Your task: Please write out all of the data below again word for word, leaving out the pictures.

* begin Dataset entries *

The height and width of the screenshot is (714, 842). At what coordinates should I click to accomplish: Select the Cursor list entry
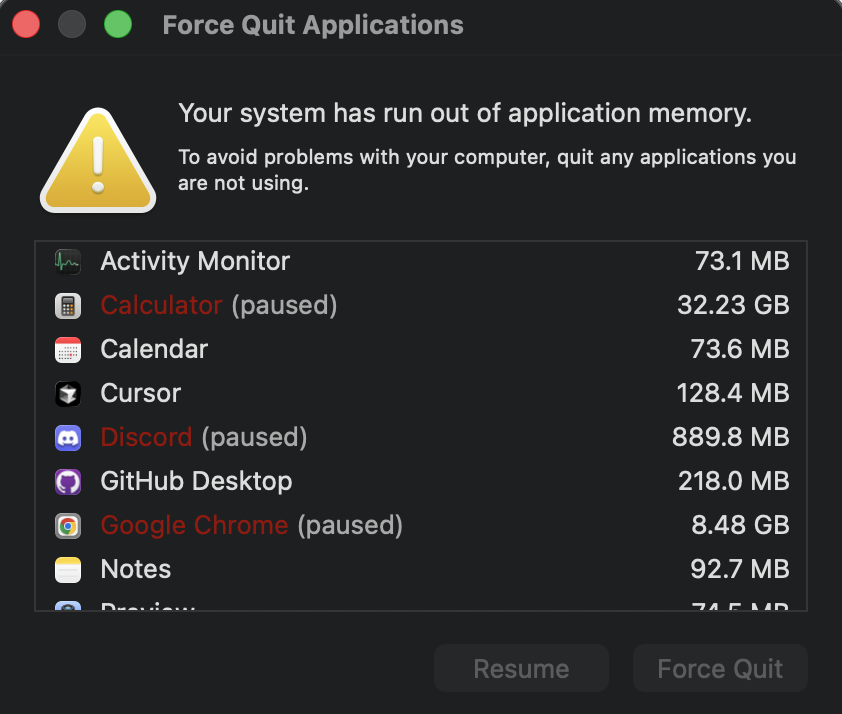coord(140,393)
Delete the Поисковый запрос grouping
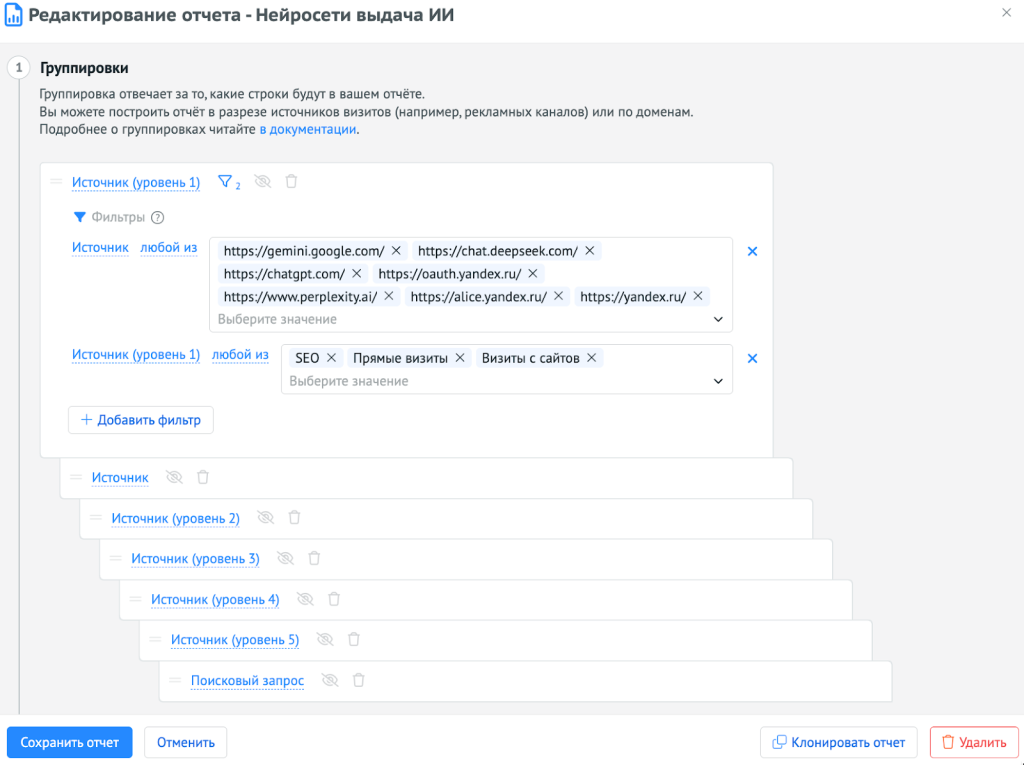This screenshot has width=1024, height=765. coord(358,680)
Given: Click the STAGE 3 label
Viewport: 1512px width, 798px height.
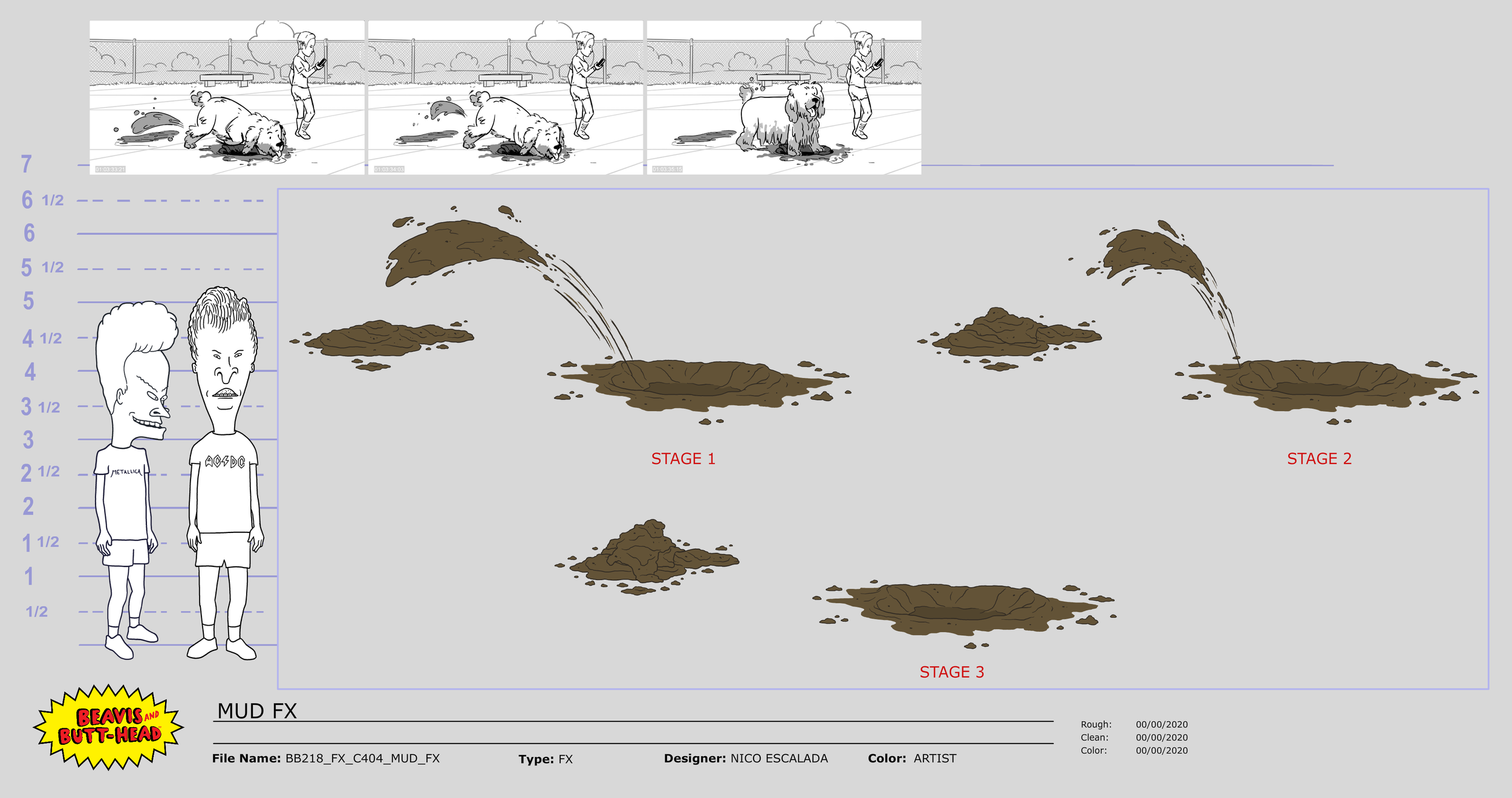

* end Dataset entries *

Written response:
The height and width of the screenshot is (714, 842). At what coordinates should I click to accomplish: Select the Cursor list entry
coord(140,393)
Delete the Поисковый запрос grouping
This screenshot has width=1024, height=765. coord(358,680)
Given: Click the STAGE 3 label
Viewport: 1512px width, 798px height.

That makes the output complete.